Areva, the world's largest nuclear energy corporation, based in France, is providing equipment and technology for eliminating water that has been heavily contaminated by radiation. Areva's assistance is an example of positive steps taken by the international community in response to the crisis.
The U.S. military and the U.S. nuclear emergency team, including the Nuclear Regulatory Commission and the Department of Energy, have also been working with Japanese personnel quite effectively.
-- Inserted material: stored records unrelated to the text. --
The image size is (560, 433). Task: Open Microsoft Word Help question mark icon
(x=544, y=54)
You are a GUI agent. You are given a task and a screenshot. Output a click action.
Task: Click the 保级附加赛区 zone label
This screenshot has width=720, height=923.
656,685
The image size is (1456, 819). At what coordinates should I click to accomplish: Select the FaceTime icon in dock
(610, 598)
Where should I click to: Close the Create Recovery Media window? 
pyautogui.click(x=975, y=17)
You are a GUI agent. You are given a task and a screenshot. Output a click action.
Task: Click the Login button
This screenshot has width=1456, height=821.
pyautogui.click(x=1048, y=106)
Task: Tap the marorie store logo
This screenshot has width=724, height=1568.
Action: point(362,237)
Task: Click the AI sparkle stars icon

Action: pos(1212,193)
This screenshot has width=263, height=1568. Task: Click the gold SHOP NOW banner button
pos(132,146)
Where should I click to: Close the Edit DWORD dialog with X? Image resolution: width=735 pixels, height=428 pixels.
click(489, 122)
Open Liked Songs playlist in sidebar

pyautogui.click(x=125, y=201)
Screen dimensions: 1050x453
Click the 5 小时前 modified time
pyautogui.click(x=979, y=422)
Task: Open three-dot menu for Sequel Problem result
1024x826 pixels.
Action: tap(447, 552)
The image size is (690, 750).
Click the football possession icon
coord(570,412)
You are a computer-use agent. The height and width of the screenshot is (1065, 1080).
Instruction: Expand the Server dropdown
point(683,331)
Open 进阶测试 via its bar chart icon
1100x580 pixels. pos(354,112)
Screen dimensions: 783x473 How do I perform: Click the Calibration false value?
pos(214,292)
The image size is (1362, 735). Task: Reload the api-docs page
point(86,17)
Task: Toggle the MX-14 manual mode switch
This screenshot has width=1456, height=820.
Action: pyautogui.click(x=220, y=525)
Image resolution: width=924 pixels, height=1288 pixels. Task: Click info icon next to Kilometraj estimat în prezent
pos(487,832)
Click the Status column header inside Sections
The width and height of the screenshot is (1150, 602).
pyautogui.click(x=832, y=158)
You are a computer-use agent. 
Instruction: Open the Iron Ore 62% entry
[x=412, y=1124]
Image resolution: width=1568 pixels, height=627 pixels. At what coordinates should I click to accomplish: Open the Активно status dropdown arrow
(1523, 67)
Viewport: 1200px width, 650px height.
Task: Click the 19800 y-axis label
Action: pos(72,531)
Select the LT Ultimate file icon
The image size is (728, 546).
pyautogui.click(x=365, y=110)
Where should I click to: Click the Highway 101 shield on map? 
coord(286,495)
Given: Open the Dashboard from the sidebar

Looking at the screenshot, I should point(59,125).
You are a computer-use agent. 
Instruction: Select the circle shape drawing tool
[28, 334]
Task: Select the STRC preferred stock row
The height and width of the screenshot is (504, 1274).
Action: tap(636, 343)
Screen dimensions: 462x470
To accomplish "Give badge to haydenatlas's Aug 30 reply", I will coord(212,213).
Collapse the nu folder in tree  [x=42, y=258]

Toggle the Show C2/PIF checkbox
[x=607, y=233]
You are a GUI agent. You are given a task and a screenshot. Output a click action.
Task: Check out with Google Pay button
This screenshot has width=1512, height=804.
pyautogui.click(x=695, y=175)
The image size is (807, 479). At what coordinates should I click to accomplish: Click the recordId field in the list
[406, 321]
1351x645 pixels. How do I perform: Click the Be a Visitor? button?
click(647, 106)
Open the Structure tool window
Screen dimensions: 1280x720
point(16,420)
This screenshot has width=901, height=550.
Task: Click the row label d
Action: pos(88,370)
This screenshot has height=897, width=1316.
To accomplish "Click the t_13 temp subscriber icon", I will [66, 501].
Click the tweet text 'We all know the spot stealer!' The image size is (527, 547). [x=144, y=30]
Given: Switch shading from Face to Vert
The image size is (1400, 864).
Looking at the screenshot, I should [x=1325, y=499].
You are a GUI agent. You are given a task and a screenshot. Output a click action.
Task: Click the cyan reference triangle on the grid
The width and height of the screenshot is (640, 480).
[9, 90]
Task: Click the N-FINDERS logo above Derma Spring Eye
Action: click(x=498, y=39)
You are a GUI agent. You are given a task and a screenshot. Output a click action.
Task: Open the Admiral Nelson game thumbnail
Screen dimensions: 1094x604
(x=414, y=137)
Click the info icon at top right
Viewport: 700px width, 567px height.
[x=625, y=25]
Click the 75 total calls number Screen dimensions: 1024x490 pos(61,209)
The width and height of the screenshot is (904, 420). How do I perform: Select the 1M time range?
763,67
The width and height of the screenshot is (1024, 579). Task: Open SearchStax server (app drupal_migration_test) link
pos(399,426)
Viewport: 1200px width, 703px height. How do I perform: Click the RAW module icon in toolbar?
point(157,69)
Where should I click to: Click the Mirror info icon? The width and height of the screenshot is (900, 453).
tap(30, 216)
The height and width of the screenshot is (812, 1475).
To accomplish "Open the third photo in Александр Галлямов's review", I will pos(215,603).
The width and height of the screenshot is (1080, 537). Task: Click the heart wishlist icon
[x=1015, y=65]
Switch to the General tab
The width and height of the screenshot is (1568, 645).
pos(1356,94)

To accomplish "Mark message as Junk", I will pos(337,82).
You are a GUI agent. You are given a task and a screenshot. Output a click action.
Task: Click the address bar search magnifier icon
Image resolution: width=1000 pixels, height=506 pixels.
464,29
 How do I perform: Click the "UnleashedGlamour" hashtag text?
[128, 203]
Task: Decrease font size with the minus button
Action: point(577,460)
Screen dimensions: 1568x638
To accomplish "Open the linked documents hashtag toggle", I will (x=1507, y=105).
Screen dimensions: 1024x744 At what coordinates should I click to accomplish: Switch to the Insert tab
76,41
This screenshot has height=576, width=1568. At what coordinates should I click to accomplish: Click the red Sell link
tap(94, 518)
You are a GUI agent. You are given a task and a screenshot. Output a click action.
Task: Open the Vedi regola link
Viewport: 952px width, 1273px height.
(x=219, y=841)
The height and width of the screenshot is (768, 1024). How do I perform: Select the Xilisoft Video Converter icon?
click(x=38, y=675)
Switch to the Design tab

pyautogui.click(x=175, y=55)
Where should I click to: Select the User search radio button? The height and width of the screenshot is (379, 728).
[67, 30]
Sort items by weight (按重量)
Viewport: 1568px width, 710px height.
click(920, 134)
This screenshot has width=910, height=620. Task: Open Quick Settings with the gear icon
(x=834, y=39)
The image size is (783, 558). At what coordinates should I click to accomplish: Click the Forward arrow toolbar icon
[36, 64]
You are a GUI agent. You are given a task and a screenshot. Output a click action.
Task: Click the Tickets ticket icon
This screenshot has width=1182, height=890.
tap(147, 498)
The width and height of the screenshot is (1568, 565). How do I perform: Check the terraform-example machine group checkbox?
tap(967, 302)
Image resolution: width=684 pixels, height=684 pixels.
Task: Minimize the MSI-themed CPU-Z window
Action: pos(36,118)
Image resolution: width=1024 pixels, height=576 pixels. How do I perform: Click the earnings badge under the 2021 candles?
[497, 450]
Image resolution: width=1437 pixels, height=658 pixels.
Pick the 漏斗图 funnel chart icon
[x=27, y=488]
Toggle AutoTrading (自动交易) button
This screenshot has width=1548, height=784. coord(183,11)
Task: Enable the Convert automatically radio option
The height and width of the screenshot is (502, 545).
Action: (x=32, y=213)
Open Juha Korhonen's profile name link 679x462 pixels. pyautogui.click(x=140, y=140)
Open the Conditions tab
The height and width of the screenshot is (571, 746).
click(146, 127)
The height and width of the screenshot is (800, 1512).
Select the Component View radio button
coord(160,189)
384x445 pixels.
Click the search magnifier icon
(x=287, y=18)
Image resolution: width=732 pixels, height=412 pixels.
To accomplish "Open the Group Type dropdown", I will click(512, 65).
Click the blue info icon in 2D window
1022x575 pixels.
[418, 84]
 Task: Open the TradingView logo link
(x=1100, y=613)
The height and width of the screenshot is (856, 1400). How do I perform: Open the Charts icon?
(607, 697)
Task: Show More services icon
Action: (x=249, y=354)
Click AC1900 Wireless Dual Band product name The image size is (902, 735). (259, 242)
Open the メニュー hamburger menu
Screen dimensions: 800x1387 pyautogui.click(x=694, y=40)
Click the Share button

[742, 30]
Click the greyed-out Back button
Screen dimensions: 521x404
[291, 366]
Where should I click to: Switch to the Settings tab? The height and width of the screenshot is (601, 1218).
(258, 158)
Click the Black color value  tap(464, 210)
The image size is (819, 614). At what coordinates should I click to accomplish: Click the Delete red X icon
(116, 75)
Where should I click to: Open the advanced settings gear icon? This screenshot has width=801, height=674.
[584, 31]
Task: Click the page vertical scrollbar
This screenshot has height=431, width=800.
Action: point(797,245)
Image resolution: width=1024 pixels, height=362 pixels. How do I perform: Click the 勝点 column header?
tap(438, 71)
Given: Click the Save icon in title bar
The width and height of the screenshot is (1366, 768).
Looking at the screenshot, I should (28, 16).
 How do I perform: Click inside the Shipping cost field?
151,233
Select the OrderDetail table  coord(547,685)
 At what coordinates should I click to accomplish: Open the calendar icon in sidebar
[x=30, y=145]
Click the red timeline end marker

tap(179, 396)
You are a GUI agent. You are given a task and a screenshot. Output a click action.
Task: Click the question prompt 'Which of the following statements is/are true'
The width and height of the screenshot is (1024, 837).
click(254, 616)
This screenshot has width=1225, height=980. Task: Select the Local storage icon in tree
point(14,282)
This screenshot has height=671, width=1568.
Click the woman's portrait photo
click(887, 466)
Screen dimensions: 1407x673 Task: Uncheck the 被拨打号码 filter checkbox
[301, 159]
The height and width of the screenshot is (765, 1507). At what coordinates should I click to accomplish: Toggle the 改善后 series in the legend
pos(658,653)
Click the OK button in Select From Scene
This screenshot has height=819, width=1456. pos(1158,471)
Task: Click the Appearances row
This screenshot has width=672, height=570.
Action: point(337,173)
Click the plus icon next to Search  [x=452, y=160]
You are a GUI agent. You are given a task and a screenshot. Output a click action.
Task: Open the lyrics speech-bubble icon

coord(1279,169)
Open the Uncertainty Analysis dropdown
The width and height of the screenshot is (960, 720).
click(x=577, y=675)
But the scale of the disaster and the possibility of another major earthquake raise difficult and dangerous problems. In the disaster-hit region, there are five nuclear power plants--Fukushima No. 1, Fukushima No. 2, Tokai No. 2, Onagawa and Higashidori No. 1--and one nuclear fuel cycle facility, Rokkasho.
We are concerned about all of these facilities, not only the Fukushima No. 1 plant. At the Onagawa, Higashidori and Rokkasho plants, electrical power was cut April 7 after a magnitude-7.4 aftershock. The cooling systems at the Onagawa and Higashidori plants briefly stopped operating.
At the Fukushima No. 1 plant, an aftershock on April 11 caused a blackout that meant water injection--which is critical to cooling the reactors--was interrupted at the Nos. 1 to 3 reactors for 50 minutes.
The crisis is far from over, and could worsen. To lessen the possibility of a greater disaster, we strongly suggest the following:
1) Increase international cooperation.
-- The Japanese government needs to communicate its needs and problems more clearly and effectively to other states and private organizations, so that assistance can be offered in a more focused and timely manner.
-- Effective responses require more than sending experts to Japan. Their work must be coordinated. Only Japan can do this. The Japanese authorities could greatly assist current relief and technical efforts by providing stronger leadership to coordinate international offers of assistance and advice.
-- Such coordination must take place not only at the technical level, but also diplomatically and politically.
2) Provide strong, effective political leadership in Japan.
-- Japan's political leadership has been seriously challenged by the natural disasters, its human consequences and the nuclear crisis. Any state would find just one of these severe problems a great challenge. More effective crisis management would speed recovery and relief efforts, and help ensure the safety of nuclear facilities.
-- A "grand coalition" government should be established during this emergency. This would help assure the national unity that is needed in the face of the disasters that have already occurred, as well as possible future challenges.
-- Extraordinary measures should be taken to allow the government to take swift, effective action should the nuclear crisis worsen seriously.
Japan is a resourceful and resilient society that will emerge from this emergency stronger and better prepared for future crises. But recovery requires assistance from the international community and strong, effective political leadership from domestic authorities.